Le chercheur ajoute également : “La musique sait créer une symphonie neuronale dans le cerveau. Elle sollicite beaucoup de processus cognitifs au même titre que le langage, mais cette fois-ci, c’est pour les mettre en synergie avec les réponses émotionnelles, puis la production motrice… et donc cela sollicite tout un ensemble de neurones qui sont rattachés à des zones bien différentes du cerveau et qui se synchronisent véritablement. En terme de décharge d’influx nerveux, il y a un effet de symphonie. C'est évidemment un terme métaphorique qui laisse penser que le cerveau fonctionne un peu comme un orchestre avec des pupitres qui font chacun des choses différentes, mais qui doivent tous se synchroniser. L’orchestre a la possibilité de répéter, et plus il va le faire, plus il développera ses capacités d’excellence. C’est un peu de la même façon si nous sollicitons notre cerveau et qu’on lui propose des activités qui engagent une synchronisation cérébrale à grande échelle. On va développer une sorte de plasticité générale et ça ce sont des effets que l’on peut avoir avec la musique.”

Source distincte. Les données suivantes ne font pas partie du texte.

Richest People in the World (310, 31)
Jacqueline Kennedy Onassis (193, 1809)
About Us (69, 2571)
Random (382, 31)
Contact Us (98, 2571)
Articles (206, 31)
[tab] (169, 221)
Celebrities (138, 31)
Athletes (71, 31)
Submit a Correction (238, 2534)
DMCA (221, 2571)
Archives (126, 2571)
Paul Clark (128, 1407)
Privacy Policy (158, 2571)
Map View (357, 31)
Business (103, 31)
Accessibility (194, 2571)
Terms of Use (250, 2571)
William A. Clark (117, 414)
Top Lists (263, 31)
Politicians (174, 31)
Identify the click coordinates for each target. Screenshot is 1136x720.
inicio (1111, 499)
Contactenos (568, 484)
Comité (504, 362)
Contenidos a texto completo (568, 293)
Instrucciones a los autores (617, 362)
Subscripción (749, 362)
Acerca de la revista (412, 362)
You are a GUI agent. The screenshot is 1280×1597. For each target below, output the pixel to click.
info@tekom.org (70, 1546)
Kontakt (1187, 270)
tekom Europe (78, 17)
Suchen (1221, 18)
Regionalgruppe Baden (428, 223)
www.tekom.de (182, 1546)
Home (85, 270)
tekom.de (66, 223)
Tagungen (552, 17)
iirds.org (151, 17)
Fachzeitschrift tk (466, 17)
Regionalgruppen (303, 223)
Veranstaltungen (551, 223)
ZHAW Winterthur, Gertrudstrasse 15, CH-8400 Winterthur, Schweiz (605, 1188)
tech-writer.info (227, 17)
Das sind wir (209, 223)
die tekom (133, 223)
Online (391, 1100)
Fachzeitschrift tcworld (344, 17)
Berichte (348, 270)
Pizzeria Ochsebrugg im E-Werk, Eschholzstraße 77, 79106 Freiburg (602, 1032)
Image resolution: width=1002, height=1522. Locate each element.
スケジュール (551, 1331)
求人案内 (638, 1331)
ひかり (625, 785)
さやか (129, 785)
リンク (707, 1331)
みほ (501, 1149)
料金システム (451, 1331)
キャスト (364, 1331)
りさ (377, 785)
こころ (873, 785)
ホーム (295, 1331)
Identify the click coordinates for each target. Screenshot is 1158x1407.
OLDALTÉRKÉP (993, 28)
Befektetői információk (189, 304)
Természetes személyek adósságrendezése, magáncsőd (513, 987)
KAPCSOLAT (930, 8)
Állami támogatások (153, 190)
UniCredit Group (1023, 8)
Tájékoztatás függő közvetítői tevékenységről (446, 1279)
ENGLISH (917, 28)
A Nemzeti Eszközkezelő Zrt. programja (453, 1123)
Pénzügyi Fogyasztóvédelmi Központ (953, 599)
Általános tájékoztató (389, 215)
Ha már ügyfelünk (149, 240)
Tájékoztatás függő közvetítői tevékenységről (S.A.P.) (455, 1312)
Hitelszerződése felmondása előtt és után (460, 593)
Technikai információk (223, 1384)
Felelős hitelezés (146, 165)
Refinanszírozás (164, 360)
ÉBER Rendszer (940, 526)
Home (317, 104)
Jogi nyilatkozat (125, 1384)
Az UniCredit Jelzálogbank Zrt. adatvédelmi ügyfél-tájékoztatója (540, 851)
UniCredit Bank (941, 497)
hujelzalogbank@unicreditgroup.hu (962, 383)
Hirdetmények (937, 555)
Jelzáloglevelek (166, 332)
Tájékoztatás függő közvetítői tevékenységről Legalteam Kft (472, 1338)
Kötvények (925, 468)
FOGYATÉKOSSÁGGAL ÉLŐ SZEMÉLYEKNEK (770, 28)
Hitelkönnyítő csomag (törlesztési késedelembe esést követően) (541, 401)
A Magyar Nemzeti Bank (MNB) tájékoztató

“La musique peut imposer son diapason”
“La musique a une structure qui impose un peu son diapason. C’est vrai que nos émotions sont beaucoup liées à nos histoires de vie car notre personnalité peut être construite avec des expériences de musique et ça nous le voyons lorsque nous travaillons avec des patients Alzheimer. Dès qu’on joue les musiques qu’on jouait dans les bals des villages qu’ils écoutaient il y a 20 ans, on a des effets qui sont très intéressants sur lesquels on peut construire un support thérapeutique.” Mais il n’y a pas que ça ! “Lorsque vous rentrez dans une salle de concert avec, par exemple, 600 personnes qui entrent avec des histoires de vie complètement différentes les unes des autres, avec des problématiques différentes, le chef d’orchestre joue, la musique impose son rythme et tout le monde va aller vers une sorte d'homogénéisation des états émotionnels, ce qui va permettre d’avoir des effets de cohésion sociale. Donc la musique peut imposer son diapason, son diapason rythmique, et c’est pour ça qu’elle a un rôle extrêmement important dans nos sociétés pour la régulation des comportements humains.”